EXERCISE REQUIREMENTS: In the records below, some lines hold the word "agent". Copy each of those lines.

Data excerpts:
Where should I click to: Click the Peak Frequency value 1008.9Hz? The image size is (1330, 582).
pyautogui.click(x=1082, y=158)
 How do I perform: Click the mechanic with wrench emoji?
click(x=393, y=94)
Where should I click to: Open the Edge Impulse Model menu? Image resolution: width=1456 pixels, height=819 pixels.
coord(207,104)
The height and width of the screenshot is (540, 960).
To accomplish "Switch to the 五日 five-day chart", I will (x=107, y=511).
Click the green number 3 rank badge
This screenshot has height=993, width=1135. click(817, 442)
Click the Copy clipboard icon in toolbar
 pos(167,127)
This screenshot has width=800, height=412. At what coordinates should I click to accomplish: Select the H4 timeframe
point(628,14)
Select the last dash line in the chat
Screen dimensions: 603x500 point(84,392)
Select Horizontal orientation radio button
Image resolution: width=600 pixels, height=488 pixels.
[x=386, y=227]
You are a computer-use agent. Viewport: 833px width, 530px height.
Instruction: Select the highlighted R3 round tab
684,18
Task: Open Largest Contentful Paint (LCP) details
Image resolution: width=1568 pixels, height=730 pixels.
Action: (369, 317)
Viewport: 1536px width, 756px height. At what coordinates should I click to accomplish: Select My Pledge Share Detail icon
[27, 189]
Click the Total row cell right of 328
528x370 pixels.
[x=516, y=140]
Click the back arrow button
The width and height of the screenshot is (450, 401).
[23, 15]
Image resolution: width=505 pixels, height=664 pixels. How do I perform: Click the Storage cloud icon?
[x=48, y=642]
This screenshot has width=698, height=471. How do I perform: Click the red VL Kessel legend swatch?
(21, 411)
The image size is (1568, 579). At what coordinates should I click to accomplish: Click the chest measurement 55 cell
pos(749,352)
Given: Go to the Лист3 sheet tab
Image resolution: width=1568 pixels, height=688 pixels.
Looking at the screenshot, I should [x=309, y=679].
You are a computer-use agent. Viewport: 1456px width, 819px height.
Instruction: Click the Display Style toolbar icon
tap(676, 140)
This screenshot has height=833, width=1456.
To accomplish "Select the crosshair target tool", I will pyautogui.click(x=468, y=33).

PROBLEM SOLUTION:
You are a computer-use agent. Viewport: 833px width, 530px height.
You are a computer-use agent. Viewport: 1456px width, 819px height.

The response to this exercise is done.